▸ Work required:
Output the stretch of the talk summary and speaker bio below from "Recent advancements in" through "discuss its implications.", copied word for word.

▸ Extract to read:

Recent advancements in reinforcement learning (RL) algorithms have enabled artificial agents to perform in an array of complex tasks at superhuman levels. One of such algorithms is distributional RL, in which a diversity in reward prediction error enables the system to learn the entire distribution of reward magnitudes, instead of the average as done in conventional RL frameworks. In our previous study, we showed that the activity of dopamine neurons is consistent with distributional RL for reward magnitudes (Dabney et al., 2020). A theoretical study showed that distributional RL can be extended to another dimension, temporal horizons of rewards (Tano et al., 2020), yet empirical support for this idea is missing. In this talk, I will present our recent work supporting distributional RL across temporal horizons and discuss its implications. 


Naoshige Uchida is a professor at the Center for Brain Science and Department of Molecular and Cellular Biology at Harvard University. He received his Ph.D. from Kyoto University in Japan, where he worked on the molecular mechanism of synaptic adhesions in Masatoshi Takeichi’s laboratory. He then studied olfactory coding in Kensaku Mori’s laboratory at the Brain Science Institute, RIKEN, Japan. He then joined Zachary F. Mainen’s laboratory at Cold Spring Harbor Laboratory, New York, where he developed psychophysical olfactory decision tasks in rodents. His current research focuses on the neurobiology of decision-making and learning, including neural computation in the midbrain dopamine system, functions of the cortico-basal ganglia circuit, foraging decisions and motor learning. His research combines quantitative rodent behaviors with multi-neuronal recordings, computational modeling, and modern tools such as optogenetics and viral neural circuit tracing.

▸ Provided information:
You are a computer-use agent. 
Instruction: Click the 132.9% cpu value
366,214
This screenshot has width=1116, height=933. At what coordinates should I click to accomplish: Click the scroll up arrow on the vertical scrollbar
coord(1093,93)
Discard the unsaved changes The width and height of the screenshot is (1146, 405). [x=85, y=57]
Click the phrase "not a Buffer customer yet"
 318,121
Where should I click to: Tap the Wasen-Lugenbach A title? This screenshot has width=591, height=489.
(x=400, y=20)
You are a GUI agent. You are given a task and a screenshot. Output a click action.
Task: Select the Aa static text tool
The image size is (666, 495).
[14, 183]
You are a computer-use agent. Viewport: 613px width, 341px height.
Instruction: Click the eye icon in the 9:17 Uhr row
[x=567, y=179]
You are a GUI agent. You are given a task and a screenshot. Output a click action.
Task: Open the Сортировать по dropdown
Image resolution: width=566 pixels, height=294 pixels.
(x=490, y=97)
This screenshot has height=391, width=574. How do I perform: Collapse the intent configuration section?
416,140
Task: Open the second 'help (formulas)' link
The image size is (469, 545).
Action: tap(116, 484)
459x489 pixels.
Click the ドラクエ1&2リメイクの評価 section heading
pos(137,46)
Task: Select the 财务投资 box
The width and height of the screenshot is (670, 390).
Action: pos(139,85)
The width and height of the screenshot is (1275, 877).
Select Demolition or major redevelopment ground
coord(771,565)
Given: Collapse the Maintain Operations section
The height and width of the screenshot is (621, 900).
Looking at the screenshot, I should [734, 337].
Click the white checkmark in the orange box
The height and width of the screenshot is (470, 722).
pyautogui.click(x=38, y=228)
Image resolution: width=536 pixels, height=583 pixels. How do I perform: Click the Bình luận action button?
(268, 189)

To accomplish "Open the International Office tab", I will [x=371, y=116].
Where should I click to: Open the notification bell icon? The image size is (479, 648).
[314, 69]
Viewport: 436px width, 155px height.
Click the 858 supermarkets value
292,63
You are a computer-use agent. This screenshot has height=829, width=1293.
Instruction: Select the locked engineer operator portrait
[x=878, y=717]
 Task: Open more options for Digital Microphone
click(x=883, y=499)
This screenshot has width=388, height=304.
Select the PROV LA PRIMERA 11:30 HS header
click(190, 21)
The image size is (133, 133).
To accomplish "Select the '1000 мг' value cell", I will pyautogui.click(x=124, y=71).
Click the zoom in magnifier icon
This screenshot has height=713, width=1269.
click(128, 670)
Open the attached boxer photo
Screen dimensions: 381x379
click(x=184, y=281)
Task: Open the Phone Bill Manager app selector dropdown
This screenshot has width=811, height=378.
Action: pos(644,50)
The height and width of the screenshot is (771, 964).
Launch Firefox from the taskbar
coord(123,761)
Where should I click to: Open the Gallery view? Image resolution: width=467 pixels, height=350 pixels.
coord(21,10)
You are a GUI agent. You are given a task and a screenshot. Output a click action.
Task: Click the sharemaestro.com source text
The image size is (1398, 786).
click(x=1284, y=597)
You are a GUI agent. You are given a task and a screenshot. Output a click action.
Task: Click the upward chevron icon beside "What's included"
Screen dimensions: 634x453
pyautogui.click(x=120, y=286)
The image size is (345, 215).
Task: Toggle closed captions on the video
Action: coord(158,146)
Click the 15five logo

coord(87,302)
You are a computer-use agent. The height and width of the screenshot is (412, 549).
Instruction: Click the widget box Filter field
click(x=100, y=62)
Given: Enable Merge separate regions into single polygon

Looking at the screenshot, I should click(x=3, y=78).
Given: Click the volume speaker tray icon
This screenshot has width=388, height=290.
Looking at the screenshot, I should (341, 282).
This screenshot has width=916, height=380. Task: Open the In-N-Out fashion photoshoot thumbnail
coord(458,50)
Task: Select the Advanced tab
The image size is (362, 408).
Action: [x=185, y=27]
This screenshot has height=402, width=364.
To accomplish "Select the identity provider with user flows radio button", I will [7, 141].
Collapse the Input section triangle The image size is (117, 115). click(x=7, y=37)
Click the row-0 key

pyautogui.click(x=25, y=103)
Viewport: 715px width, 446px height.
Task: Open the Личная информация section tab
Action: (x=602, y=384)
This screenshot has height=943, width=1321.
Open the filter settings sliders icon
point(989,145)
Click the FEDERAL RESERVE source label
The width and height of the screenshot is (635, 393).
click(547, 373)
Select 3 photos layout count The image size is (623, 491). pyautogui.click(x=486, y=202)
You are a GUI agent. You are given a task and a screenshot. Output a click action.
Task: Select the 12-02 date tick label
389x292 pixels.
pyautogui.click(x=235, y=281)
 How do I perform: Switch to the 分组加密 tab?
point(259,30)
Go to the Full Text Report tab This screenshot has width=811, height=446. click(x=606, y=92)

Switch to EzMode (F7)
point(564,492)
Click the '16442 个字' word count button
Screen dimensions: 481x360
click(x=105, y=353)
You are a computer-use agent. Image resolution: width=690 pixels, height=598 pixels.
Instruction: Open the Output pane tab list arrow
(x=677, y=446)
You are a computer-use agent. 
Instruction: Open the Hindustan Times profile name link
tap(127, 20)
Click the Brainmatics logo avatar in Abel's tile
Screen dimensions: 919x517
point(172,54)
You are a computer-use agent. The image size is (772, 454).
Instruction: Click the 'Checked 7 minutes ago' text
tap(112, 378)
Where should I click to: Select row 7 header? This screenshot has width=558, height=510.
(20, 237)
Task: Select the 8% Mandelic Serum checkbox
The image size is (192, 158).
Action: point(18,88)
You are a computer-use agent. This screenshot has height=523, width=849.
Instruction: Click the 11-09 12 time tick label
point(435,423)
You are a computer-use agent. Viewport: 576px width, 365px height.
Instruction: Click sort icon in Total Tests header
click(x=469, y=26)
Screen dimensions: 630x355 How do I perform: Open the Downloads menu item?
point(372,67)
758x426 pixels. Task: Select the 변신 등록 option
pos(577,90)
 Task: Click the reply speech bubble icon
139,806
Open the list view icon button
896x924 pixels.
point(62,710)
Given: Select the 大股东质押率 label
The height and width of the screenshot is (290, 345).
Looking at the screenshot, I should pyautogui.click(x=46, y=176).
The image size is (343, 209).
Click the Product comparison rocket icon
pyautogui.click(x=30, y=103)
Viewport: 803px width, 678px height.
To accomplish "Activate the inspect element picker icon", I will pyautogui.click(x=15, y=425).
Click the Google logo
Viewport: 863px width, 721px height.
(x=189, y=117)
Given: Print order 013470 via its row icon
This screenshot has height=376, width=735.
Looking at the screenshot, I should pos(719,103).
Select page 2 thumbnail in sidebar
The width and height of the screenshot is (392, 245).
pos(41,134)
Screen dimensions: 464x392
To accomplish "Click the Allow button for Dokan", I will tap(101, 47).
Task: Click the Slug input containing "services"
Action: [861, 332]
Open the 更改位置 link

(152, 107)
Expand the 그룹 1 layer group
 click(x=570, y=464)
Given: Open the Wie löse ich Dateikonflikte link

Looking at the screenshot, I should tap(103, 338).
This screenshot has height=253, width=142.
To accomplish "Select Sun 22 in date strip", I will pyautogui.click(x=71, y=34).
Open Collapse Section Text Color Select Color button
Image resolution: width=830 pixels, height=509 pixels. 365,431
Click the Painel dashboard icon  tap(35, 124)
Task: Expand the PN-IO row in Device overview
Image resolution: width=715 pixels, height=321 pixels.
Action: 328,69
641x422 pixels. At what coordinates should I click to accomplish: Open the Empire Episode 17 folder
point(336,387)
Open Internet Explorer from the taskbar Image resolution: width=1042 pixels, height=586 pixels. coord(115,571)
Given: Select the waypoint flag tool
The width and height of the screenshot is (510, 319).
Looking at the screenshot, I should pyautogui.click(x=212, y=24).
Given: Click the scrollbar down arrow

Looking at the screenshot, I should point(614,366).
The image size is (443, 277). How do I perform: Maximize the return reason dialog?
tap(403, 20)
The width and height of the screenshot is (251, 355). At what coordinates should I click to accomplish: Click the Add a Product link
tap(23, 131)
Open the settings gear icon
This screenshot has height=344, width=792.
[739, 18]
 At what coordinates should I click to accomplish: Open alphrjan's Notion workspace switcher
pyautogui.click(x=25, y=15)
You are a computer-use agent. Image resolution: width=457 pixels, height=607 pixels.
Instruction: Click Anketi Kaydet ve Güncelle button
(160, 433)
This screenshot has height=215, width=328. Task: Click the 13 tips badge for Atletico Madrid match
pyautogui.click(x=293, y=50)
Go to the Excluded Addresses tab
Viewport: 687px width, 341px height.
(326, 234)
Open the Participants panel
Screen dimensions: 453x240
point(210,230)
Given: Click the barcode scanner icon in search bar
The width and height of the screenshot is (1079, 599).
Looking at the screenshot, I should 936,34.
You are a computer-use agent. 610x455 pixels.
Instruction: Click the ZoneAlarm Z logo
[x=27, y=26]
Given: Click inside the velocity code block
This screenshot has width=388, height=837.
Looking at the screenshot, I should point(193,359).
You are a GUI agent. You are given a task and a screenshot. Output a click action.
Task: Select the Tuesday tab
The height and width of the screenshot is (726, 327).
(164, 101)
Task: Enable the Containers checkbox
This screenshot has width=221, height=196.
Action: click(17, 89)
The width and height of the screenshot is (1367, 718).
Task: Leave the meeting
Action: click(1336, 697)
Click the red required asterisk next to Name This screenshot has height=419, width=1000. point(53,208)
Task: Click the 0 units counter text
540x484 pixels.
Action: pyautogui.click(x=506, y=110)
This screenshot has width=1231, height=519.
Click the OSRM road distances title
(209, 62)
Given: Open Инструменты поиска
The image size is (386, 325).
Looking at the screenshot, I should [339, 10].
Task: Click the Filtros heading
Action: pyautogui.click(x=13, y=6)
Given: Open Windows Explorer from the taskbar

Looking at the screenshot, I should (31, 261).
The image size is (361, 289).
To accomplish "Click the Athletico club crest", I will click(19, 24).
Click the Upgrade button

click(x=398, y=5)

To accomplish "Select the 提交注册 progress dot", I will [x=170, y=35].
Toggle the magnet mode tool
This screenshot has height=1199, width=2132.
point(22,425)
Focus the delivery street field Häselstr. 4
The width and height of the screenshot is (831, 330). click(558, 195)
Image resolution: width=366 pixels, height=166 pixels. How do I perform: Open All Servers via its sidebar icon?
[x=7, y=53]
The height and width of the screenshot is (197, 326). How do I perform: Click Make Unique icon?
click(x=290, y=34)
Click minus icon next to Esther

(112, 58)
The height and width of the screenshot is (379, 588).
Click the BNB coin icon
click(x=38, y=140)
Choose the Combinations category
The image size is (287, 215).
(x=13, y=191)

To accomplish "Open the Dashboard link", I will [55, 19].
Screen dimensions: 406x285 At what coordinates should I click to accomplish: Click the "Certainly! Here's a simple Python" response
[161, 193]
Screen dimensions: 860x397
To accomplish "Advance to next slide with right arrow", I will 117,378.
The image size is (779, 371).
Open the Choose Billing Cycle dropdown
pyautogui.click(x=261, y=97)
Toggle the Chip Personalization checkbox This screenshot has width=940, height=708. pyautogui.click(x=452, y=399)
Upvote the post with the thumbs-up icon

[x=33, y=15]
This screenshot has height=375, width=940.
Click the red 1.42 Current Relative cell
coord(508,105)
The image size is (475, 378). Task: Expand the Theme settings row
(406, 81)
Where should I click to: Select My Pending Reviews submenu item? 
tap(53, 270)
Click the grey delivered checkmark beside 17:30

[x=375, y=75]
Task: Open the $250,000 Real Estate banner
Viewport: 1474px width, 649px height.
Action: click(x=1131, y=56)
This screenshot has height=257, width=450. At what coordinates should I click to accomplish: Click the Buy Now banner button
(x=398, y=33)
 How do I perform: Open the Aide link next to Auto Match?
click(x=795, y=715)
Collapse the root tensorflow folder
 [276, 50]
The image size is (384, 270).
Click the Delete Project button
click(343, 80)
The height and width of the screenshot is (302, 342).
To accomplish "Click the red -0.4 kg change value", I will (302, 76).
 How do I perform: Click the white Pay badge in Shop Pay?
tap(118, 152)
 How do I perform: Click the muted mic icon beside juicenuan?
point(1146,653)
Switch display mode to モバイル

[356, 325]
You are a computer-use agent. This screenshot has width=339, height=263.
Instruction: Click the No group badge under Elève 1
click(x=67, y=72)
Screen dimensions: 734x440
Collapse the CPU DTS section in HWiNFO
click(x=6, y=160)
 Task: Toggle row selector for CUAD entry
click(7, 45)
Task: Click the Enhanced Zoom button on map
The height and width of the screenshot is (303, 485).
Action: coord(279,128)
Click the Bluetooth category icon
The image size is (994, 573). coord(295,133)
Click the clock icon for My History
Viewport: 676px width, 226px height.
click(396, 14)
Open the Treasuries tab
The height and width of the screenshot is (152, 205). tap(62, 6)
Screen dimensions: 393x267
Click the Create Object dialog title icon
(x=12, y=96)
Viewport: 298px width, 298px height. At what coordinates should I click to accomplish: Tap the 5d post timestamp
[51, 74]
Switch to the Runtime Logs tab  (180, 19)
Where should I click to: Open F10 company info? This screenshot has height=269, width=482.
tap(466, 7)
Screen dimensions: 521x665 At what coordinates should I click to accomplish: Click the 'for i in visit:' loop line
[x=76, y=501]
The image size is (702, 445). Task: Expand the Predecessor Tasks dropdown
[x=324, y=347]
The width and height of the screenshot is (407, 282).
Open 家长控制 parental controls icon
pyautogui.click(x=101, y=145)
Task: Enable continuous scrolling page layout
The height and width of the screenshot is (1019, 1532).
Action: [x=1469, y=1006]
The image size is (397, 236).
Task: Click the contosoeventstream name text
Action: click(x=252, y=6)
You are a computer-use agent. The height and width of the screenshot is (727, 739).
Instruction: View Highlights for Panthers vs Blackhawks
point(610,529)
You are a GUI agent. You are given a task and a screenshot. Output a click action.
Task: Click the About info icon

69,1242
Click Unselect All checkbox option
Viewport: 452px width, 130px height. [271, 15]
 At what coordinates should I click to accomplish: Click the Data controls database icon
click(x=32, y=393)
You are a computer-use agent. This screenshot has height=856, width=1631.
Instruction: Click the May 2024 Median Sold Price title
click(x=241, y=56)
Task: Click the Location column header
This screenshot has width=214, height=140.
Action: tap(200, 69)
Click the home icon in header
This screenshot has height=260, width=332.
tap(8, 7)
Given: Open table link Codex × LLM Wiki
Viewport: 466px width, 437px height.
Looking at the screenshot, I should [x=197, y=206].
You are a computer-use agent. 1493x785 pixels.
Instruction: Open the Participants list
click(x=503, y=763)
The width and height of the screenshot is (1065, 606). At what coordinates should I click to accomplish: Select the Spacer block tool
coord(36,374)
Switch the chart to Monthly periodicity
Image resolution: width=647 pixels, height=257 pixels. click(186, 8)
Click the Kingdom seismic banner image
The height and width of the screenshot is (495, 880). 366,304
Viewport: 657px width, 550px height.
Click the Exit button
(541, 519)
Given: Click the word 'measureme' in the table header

▸ The answer:
Recent advancements in reinforcement learning (RL) algorithms have enabled artificial agents to perform in an array of complex tasks at superhuman levels. One of such algorithms is distributional RL, in which a diversity in reward prediction error enables the system to learn the entire distribution of reward magnitudes, instead of the average as done in conventional RL frameworks. In our previous study, we showed that the activity of dopamine neurons is consistent with distributional RL for reward magnitudes (Dabney et al., 2020). A theoretical study showed that distributional RL can be extended to another dimension, temporal horizons of rewards (Tano et al., 2020), yet empirical support for this idea is missing. In this talk, I will present our recent work supporting distributional RL across temporal horizons and discuss its implications.